Nonfiction Nagging- Eat Local! Or Don't...

Growing up, I was not a fan of vegetables, and fruits were ways behind the list of baked goods and ice cream. My mom offered both to us, although fruits were definitely more plentiful that the canned and frozen green beans, corn, and peas that we were served at dinner. After I started college I are salads more often since the UCLA's dorm dining offers some great, fresh choices, and now as an adult I eat one for lunch almost every work day. After becoming a vegetarian this spring I have made a tremendous effort to get in at least two servings of fruit a day and three or four of vegetables. And I've been quite proud of myself- I've successfully made the transition to herbivore. I'm like a little brontosaurus.
And then I read Animal, Vegetable, Miracle by Barbara Kingsolver and realized that apparently my increase in fruits and vegetables weren't enough. Kingsolver advocates a purely regional, local diet, allowing consumers to be completely aware of what they're putting into their bodies. This diet based on proximity also cuts down on transportation cost and waste (allegedly), and, since the products are organic, it also reduces pesticides (allegedly) and soil contamination. By taking it a step further and growing your own produce and raising your own meat you can save money and truly develop a relationship with your food. You become healthier, more aware, and environmentally conscious.  

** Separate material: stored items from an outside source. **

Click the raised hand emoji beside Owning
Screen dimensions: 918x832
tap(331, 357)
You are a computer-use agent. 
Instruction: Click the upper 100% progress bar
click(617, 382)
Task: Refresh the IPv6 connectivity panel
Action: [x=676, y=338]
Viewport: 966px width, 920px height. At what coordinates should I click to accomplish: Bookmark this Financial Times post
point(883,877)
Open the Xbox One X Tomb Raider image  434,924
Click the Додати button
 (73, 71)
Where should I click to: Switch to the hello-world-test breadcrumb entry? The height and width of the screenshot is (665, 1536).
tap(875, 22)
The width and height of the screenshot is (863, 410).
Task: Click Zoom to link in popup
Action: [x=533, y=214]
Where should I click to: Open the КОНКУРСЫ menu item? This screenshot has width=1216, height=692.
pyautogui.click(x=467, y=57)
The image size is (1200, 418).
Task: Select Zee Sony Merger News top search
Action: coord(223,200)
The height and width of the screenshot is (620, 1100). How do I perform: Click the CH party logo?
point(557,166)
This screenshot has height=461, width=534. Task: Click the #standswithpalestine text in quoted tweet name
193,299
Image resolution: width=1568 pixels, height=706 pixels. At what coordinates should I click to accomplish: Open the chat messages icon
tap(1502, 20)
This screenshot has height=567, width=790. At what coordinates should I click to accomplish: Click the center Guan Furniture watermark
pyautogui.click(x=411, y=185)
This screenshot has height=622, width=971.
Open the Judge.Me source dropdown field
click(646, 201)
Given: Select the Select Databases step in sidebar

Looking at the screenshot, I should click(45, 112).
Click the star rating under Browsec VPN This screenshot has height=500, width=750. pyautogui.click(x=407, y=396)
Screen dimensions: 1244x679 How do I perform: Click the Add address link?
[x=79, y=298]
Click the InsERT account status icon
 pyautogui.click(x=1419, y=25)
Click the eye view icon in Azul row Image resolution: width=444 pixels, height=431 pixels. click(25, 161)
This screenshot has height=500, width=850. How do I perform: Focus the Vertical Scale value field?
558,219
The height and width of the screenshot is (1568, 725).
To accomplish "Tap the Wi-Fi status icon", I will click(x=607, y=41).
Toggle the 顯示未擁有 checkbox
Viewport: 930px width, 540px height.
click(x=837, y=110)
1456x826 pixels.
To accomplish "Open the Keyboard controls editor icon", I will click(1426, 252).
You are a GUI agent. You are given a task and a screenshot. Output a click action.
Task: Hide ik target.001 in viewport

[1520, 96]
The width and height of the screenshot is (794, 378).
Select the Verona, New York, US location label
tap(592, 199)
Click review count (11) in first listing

Kingsolver's family made it their mission to embrace locavorism- they moved to a house in the country and decided to live locally for a year. They started a massive garden, raised poultry, shopped at their farmer's markets, harassed grocers over where produce came from, preserved their produce for winter months, and even bought flour from a local mill for the bread her husband made from scratch everyday. It was a complete family affair- one of Kingsolver's younger daughters raised chickens in order to sell, with their eggs and her other one became very involved with cooking and recipe creation. It was definitely an ambitious undertaking and the project was incredibly successful- they managed to eat almost completely locally, save a ton of money, and revolutionize their health. Kingsolver includes extensive research on genetically modified organisms (GMOs), soil health, heirloom vegetables, economics, and our ability to make more than we do (like cheese!).

It sounds like a great plan, and there are definitely aspects of the locavore movement that I applaud. I buy almost all my produce at a local farmer's markets of sorts called Tom's Farm (I'm quite skeptical about some of their produce being local, though; I asked the cashier and he named some local farms but also added that some of their products come from LA- I resisted the urge to ask him if they were picked up from the docks in San Pedro...). I try to buy organic as long as it's not terribly more expensive (especially of the Dirty Dozen), and I've even fantasized about turning my landscaped backyard into a garden (realistically not happening). 

On the other hand, there are some definite issues when it comes to being a locavore. First of all is cost. Most people don't have the space for huge farms, which means that they need to buy organic- this costs more. Also, eating as a locavore means eating what's in season- that means no apples in February, no tomatoes in December, and no bananas, ever, unless you live in Ecuador. Not to mention the fact that recent studies have shown that eating organically isn't necessarily healthier in terms of vitamins and minerals (no one disputes taste, though). Organic farmers still use some pesticides and it's truly hard to find things that have been genetically modified at some point in time (although I will be voting "yes" on Prop 37 in California that calls for GMO labeling). Transportation costs can also be debated. Sure, it costs a lot of money to transport thousands of tons of avocados from California to Massachusetts, but we have to use a per fruit/vegetable ratio- how much is it costing for a small farmer to bring a few boxes thirty miles to a farmer's market? 

Kingsolver and her family admittedly went to the extreme- they were passionate in being locavores and had something to prove to themselves. I don't feel the need to get quite that dramatic, but after living in California's Central Valley for fourteen years I can assure you local does taste better. So, while I won't be turning the area above my pool into an area for growing tomatoes and lettuce, I will continue to increase my fruit and vegetable intake and will try to be as conscientious about where I'm buying from.


  1. Eating locally is something I could be better about. There are great farmer's markets here every single weekend. (Although, I'm not sure how they look in the winter.) I just need to get in the habit of hitting them up on Saturday morning.*

  2. I enjoyed this book. I did it on audio and it was interesting to hear Kingsolver tell her own story in her own voice

  3. I've been wanting to read this book for a while, ever since I read The 100 Mile Diet - the story of a couple in Vancouver for decide to eat locally (and if I remember correctly - they were both vegetarians). The chapters alternate between their voices which made it real and honest. They had to cut out all wheat products because the closest wheat fields are over 100 miles away when you live in BC. was a very interesting and eye-opening read. I think what fascinated me the most was the time and energy that went in to eating locally. We take so much of our food and convenience of food for granted.

  4. I keep meaning to read this! We eat almost all organic and as local as possible, but try telling a toddler who willingly eats 3 plants that she can't have her beloved bananas because they come from too far away. Yeah...I compromise a bit on that one!